Recommendation: Unless there are special requirements (such as restaurant coordinates from food delivery platforms), we usually prioritize scraping from desktop web for higher efficiency.
2. What data needs to be scraped?
Clearly defining the type of data you need is very important. More data means potentially higher scraping time and costs. For example, a product page on an e-commerce website may contain price, reviews, store information, etc., but this data may come from different sections with different scraping methods.
Taking JD desktop web version as an example, common data includes:
Figure: JD product page showing price and reviews
- Product Link: Such as https://item.jd.com/100162191634.html
- Product ID: Such as 100162191634
- Category: Such as "运动户外 > 运动鞋 > 阿迪达斯 GW3774"
- Store Name: Such as "Adidas 京东自营旗舰店"
- Main Image Link: URL of the first product image
- Review Count: Such as "5万+"
- Positive Rating: Such as "97% 买家好评"
- Product Title: Such as "阿迪达斯 Yeezy350 暴龙兽椰子 42.5"
- Original Price: Such as 835.36 元
- Current Price: Such as 708.93 元
- Color: Such as GW3774
- Size: Such as 42.5
Review Data (requires separate scraping):
Figure: JD review page showing user comments
- Review Tags: Such as "穿起来超舒服 320" "尺码很准确 24"
- Reviewer: Such as "依***q"
- Review Content: Such as "这双 Yeezy 350 真的太戳我了..."
- Review Time: Such as 2025-08-01
- Rating: Such as 5 stars
Store Data (requires separate scraping):
Figure: JD store page showing store information
- Store Name: Such as "Adidas 京东自营旗舰店"
- Store Review Count: Such as "5万+"
- Store Followers: Such as "1011.2万"
- Product Details: Such as 品牌、货号、功能
JD iOS App Example:
Figure: JD iOS App product page
Figure: JD iOS App review page
Figure: JD iOS App store page
Figure: JD iOS App product details
Web and App data content is basically consistent, but App data is more comprehensive, especially for geographic coordinate data (geographic location information) involving maps or food delivery, which can only be scraped from Apps.
3. Data Specifications
After determining the data to be scraped, it's recommended to use Excel spreadsheets to list data fields and examples for easy confirmation of requirements by both parties. You can prepare Excel yourself and send it to us, or we can organize it and confirm with you. Download Data Specification Example to view the template.
Recommendation: Before scraping, ensure Excel includes all fields (such as product title, price, reviews) and clearly defines example data to avoid later modifications.
4. Data Delivery Methods
After scraping, data can be delivered through various methods, depending on your technical capabilities and requirements:
Excel/CSV
Suitable for users familiar with Excel, simple and easy to use.
JSON
Suitable for users with basic programming skills, flexible and universal.
Database (such as MySQL)
Suitable for large data volumes and professional teams, requires programming skills.
Backend Management System
Suitable for users without programming background who need visualization.
Others
Such as file downloads or interface services (API).

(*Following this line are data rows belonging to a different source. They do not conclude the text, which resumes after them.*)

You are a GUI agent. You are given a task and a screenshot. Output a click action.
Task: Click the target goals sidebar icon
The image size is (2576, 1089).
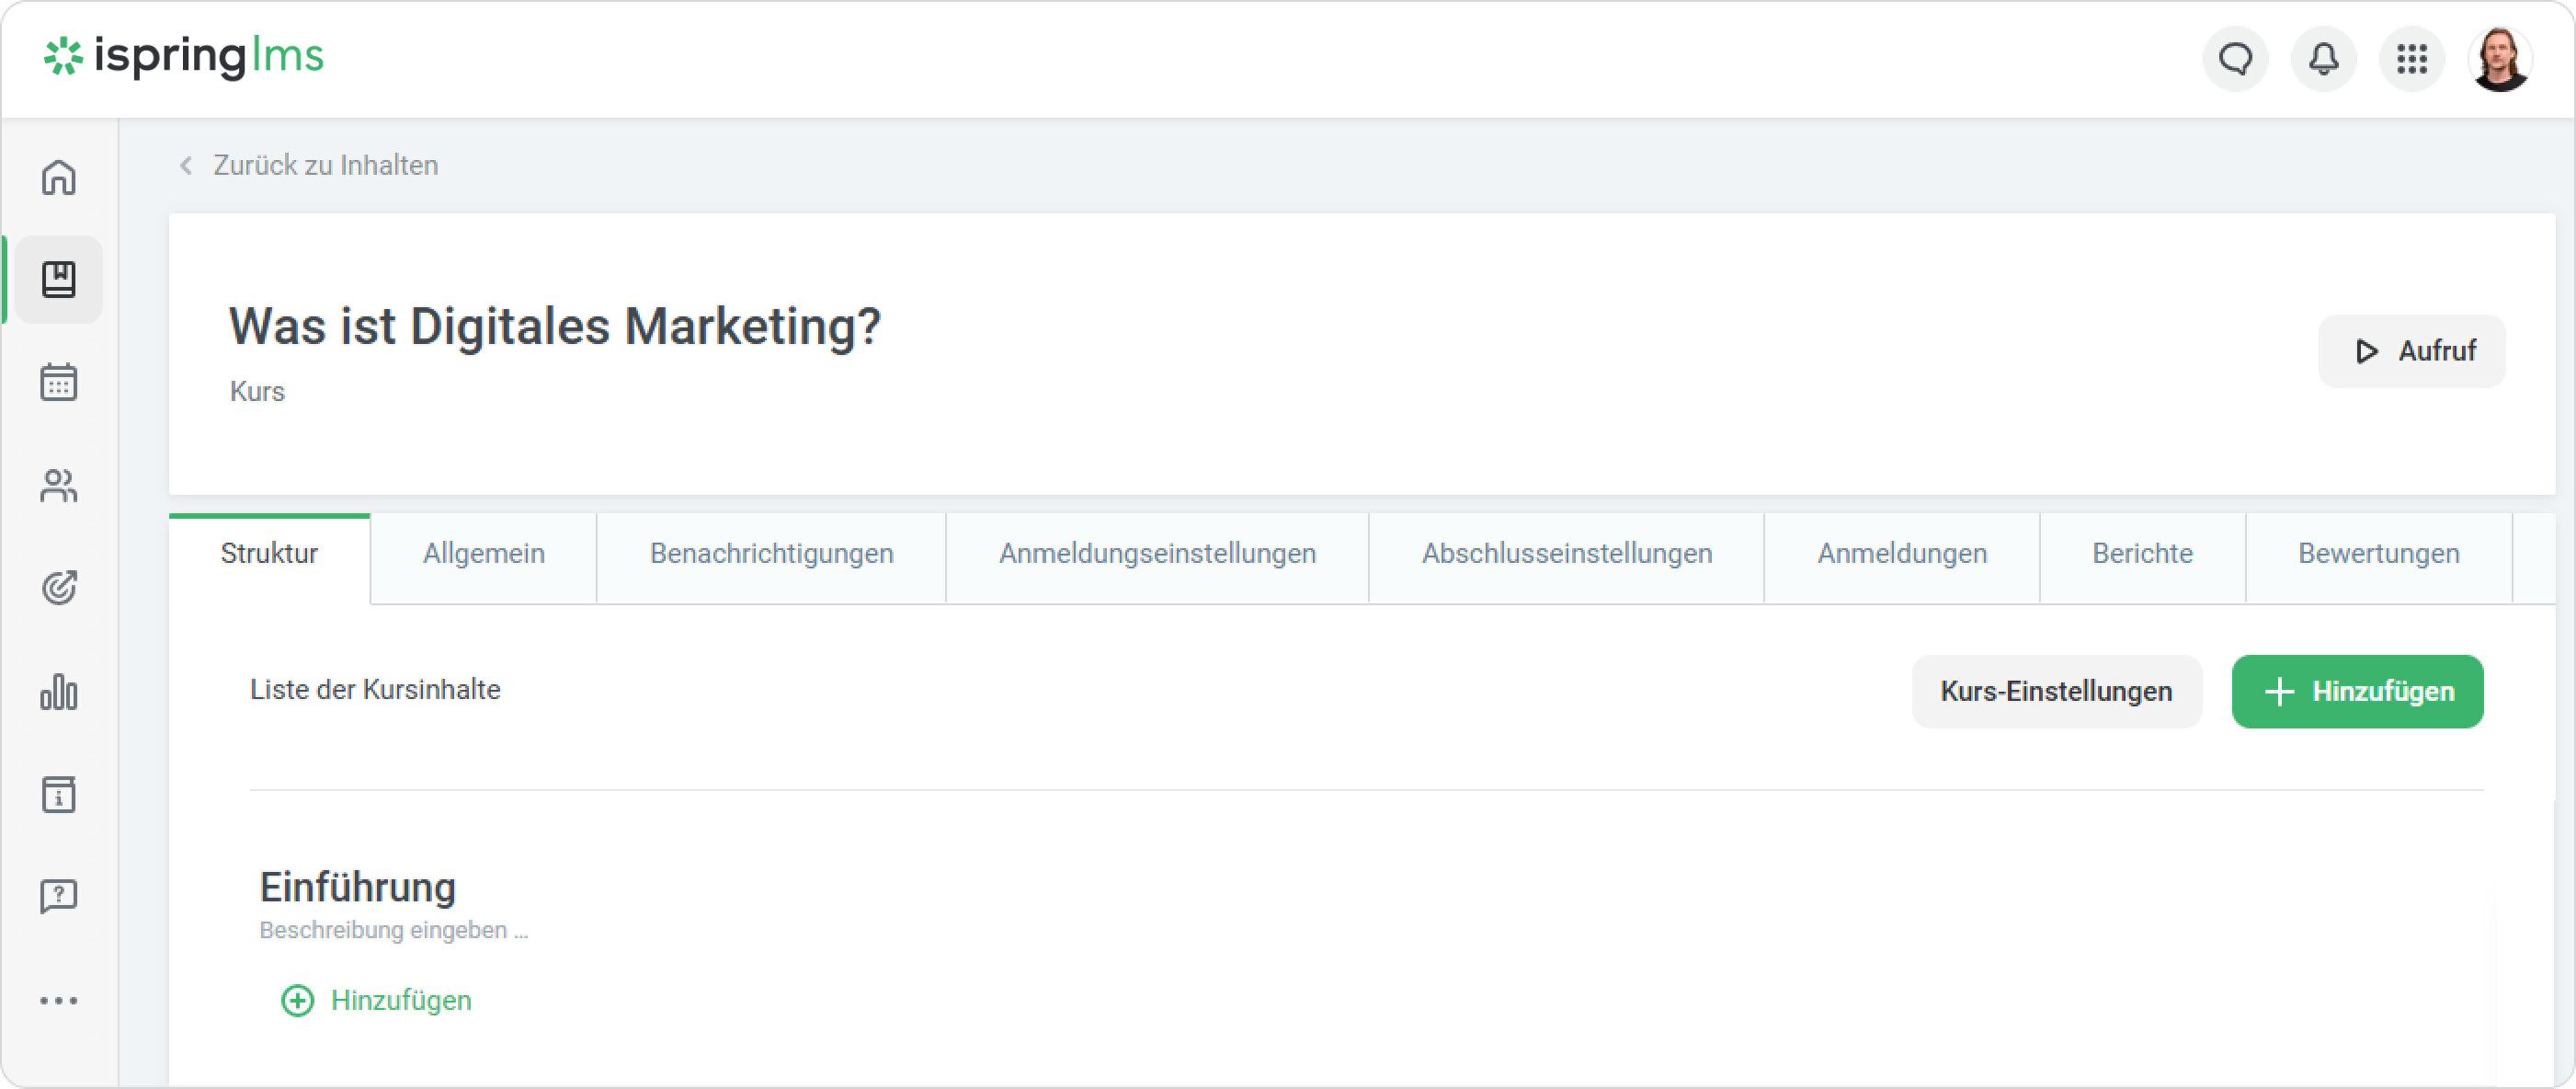tap(59, 588)
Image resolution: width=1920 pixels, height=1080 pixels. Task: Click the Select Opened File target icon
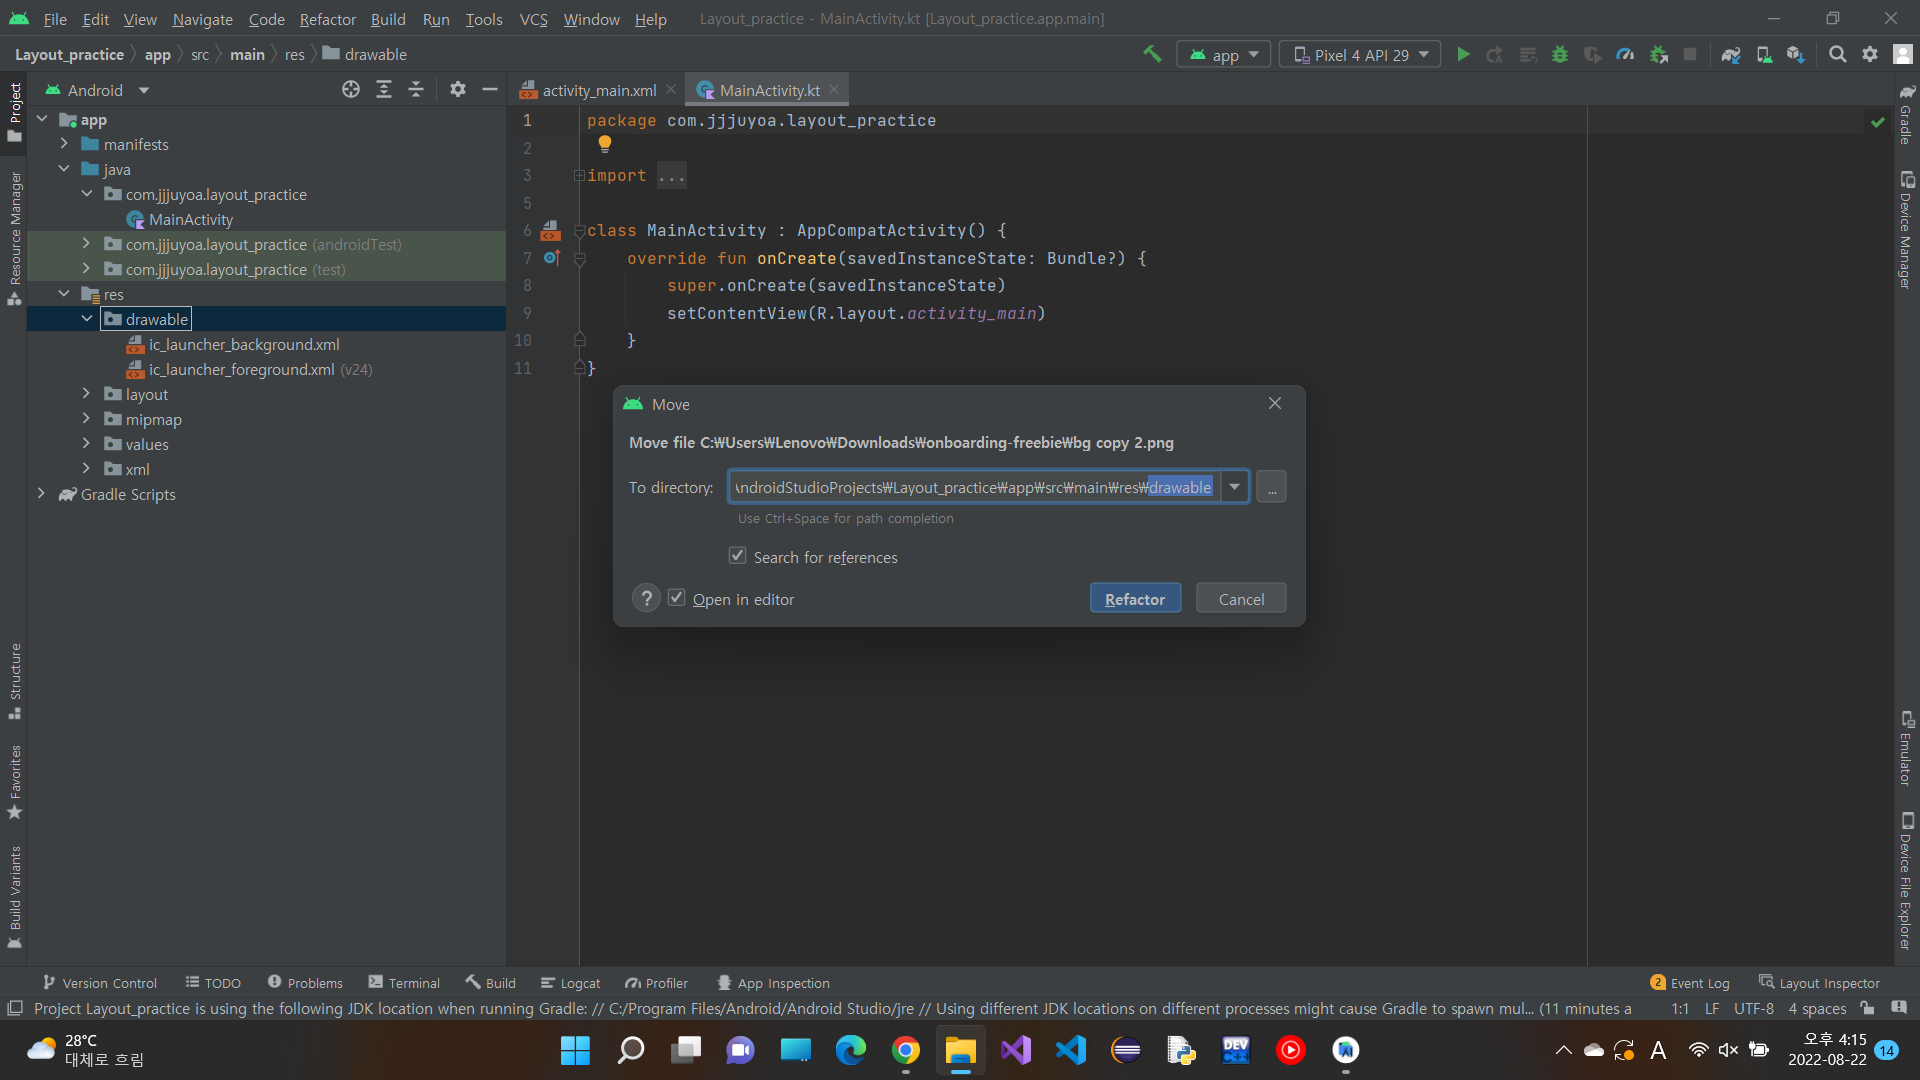tap(350, 90)
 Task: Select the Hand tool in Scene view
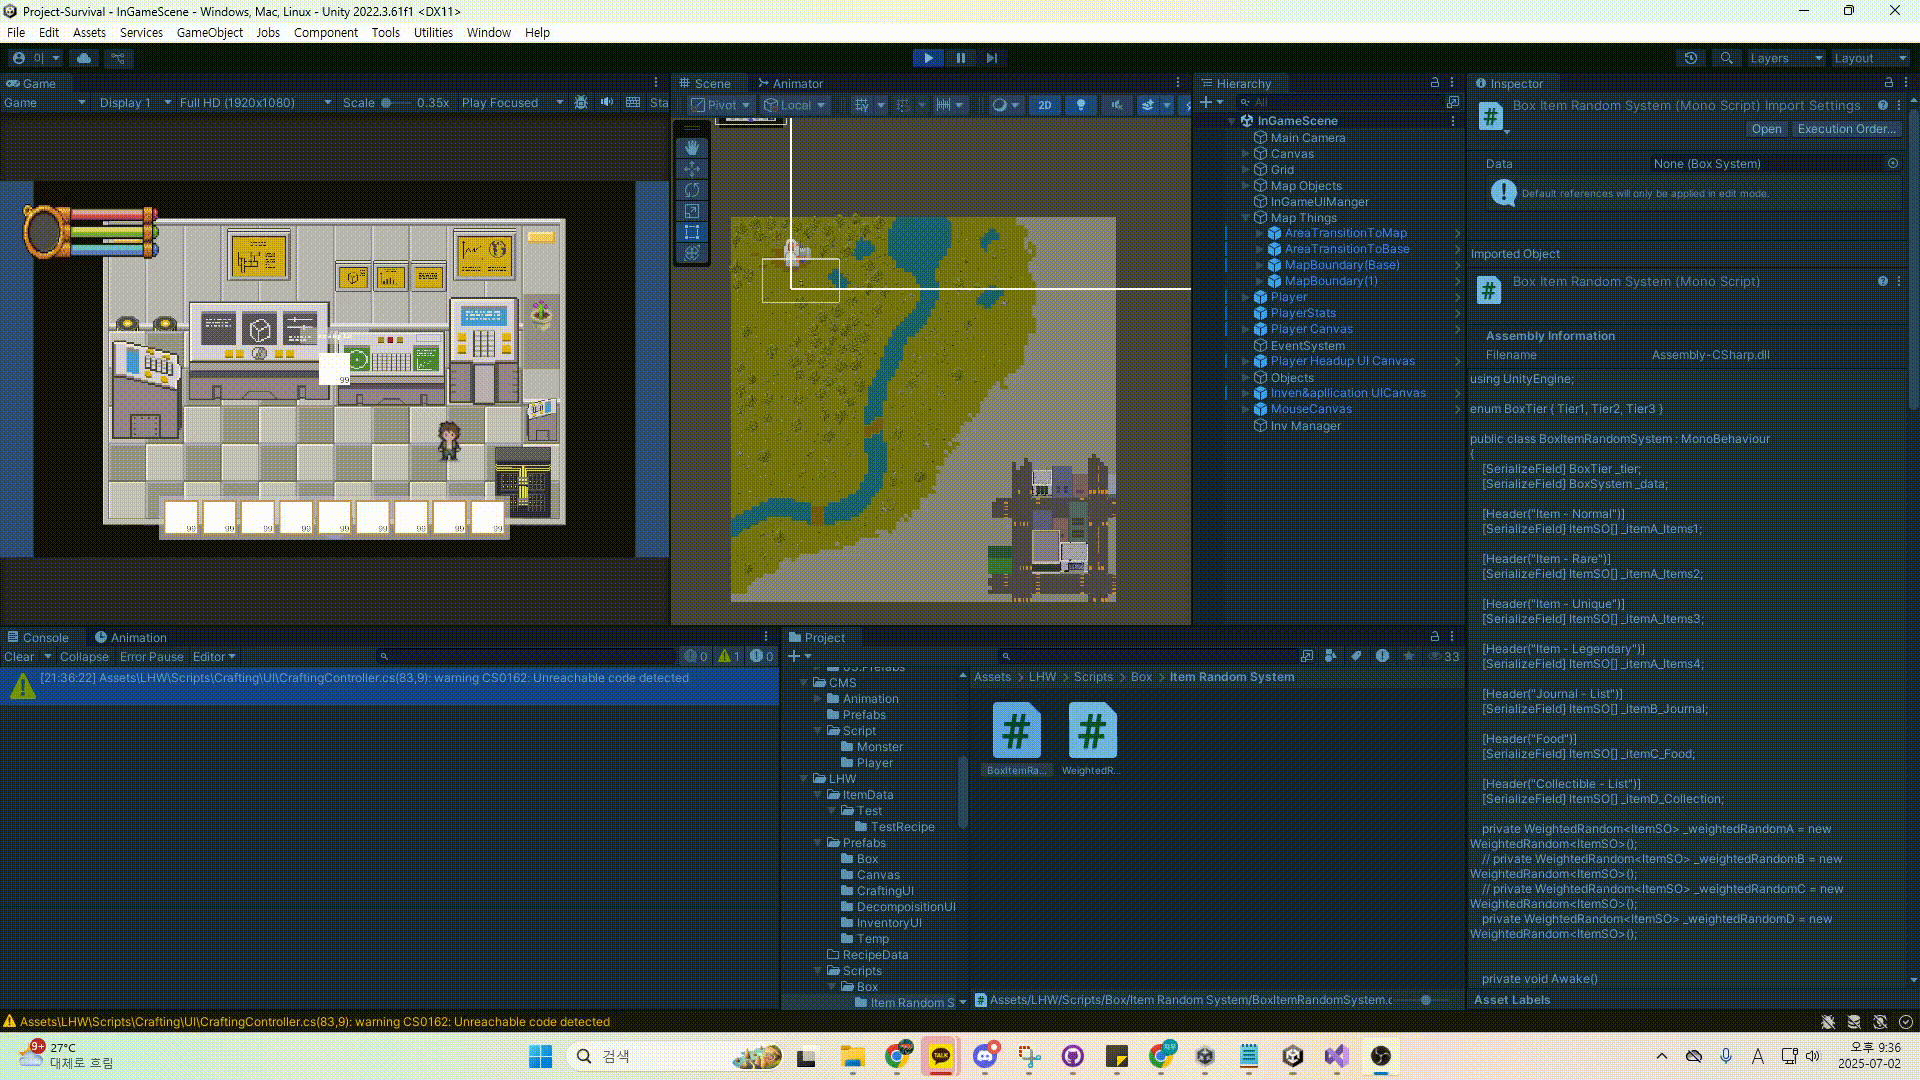click(x=692, y=147)
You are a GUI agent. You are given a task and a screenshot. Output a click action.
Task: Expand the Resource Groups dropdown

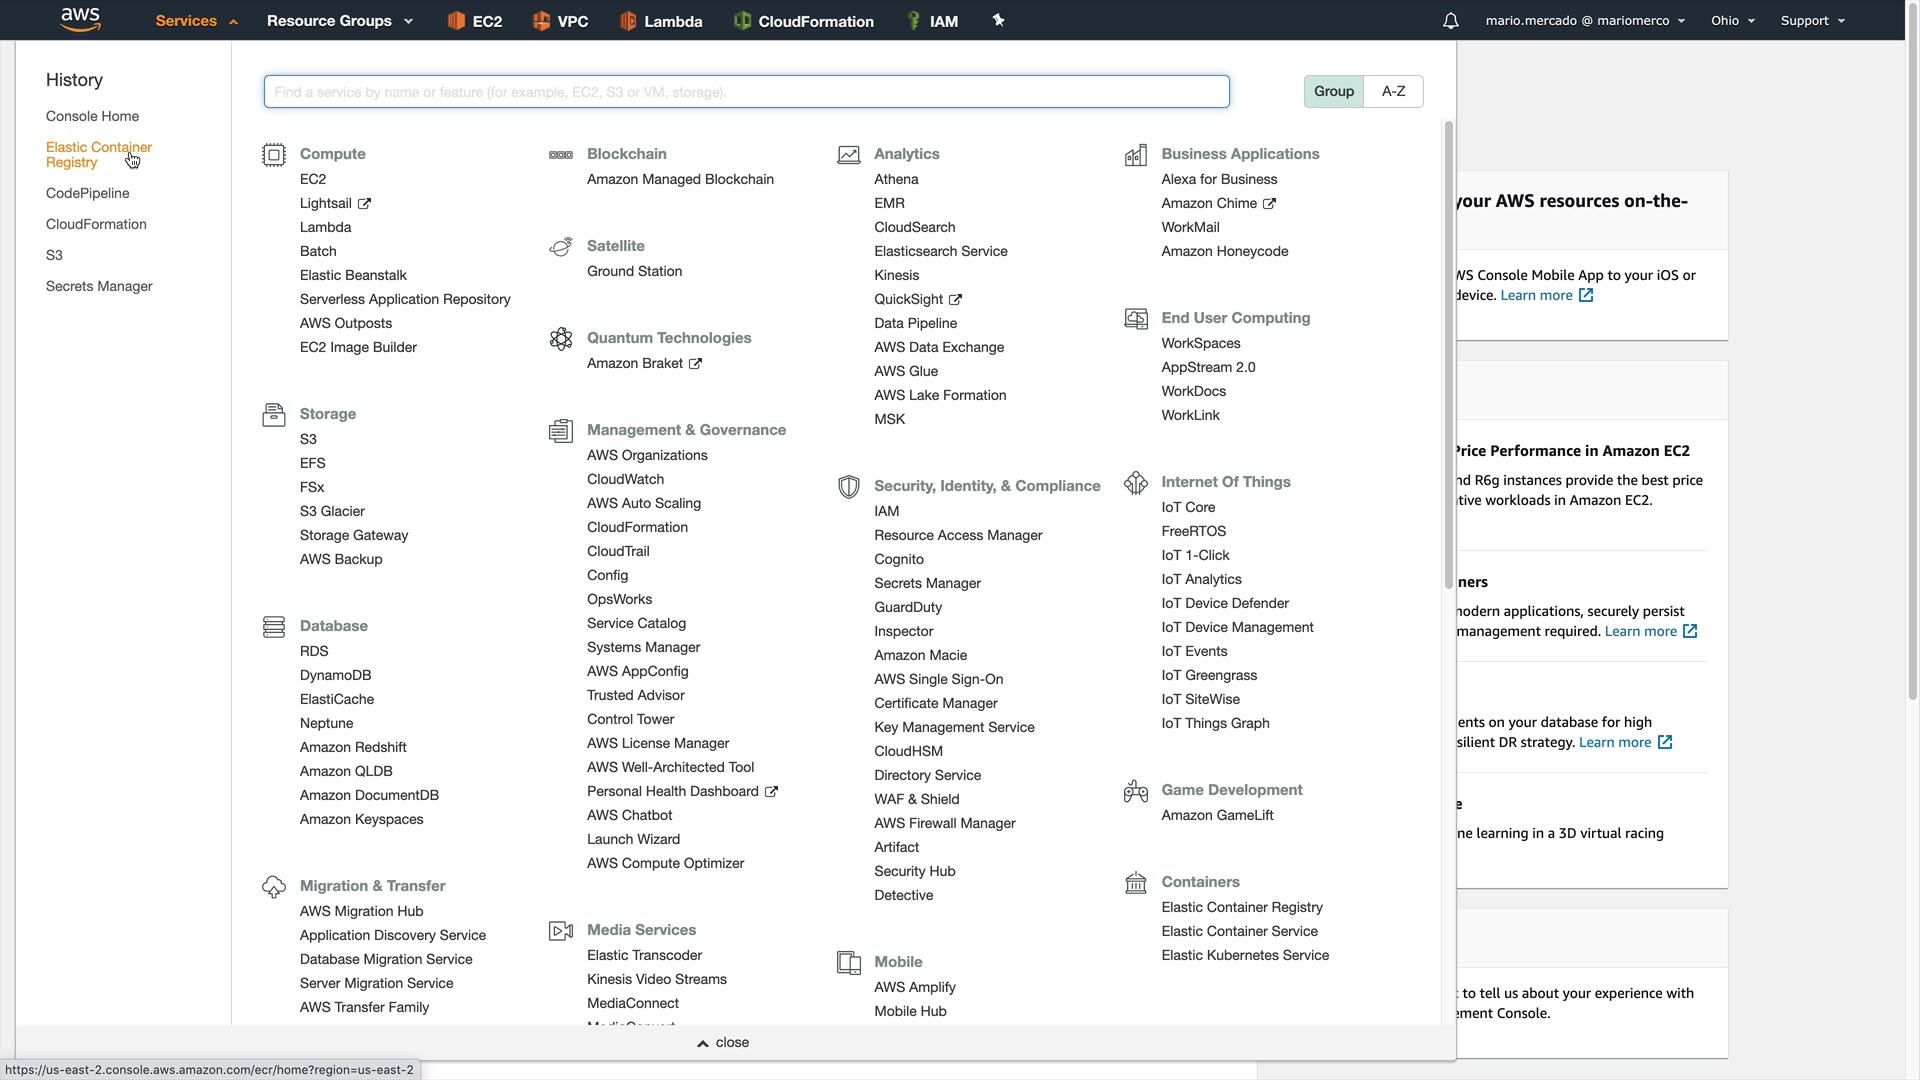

For detailed explanations, please see Data Delivery Methods.
5. Data Collection Frequency
According to project requirements, data can be scraped at the following frequencies:
Daily
Suitable for scenarios requiring high real-time performance, such as price monitoring.
Weekly
Suitable for regular analysis, such as market trends.
Monthly
Suitable for long-term data collection, such as industry reports.
Summary and Recommendations
Clearly defining data scraping requirements is the key to successful collaboration. Here are some recommendations:
- Choose data sources: Prioritize desktop web for simplicity and efficiency; choose Apps when special data is needed (such as coordinates).
- Define data fields clearly: Use Excel to list required data to avoid omissions or duplicate work.
- Choose delivery method: Select Excel, JSON, database, or backend system based on technical capabilities.
- Determine frequency: Choose daily, weekly, or monthly scraping based on requirements.